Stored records
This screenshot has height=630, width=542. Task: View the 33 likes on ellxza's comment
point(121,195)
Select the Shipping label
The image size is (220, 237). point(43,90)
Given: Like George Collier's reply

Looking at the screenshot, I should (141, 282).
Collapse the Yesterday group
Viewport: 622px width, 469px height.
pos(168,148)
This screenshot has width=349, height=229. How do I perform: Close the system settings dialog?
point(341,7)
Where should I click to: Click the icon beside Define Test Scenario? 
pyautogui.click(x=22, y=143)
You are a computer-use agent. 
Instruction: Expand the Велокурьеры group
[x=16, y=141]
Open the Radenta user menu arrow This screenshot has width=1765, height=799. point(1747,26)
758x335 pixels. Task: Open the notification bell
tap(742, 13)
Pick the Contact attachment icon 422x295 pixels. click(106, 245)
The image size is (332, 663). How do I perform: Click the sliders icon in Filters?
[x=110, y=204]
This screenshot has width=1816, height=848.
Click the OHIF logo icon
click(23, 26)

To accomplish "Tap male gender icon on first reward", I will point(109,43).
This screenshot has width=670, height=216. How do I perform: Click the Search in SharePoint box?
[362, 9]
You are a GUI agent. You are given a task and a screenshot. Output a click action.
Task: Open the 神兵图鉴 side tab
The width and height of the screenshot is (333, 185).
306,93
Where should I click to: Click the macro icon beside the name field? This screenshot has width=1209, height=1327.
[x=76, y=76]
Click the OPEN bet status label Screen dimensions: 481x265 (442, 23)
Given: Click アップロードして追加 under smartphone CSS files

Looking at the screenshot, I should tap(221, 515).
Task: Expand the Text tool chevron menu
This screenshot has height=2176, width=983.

> _What to do_
The answer must be the line containing "The image size is (332, 663)." and every line after it to the end of the data, exactly as written.

> _Output of the exercise_
The image size is (332, 663). How do I perform: Click the sliders icon in Filters?
[x=110, y=204]
This screenshot has width=1816, height=848.
Click the OHIF logo icon
click(23, 26)

To accomplish "Tap male gender icon on first reward", I will point(109,43).
This screenshot has width=670, height=216. How do I perform: Click the Search in SharePoint box?
[362, 9]
You are a GUI agent. You are given a task and a screenshot. Output a click action.
Task: Open the 神兵图鉴 side tab
The width and height of the screenshot is (333, 185).
306,93
Where should I click to: Click the macro icon beside the name field? This screenshot has width=1209, height=1327.
[x=76, y=76]
Click the OPEN bet status label Screen dimensions: 481x265 (442, 23)
Given: Click アップロードして追加 under smartphone CSS files

Looking at the screenshot, I should tap(221, 515).
Task: Expand the Text tool chevron menu
This screenshot has height=2176, width=983.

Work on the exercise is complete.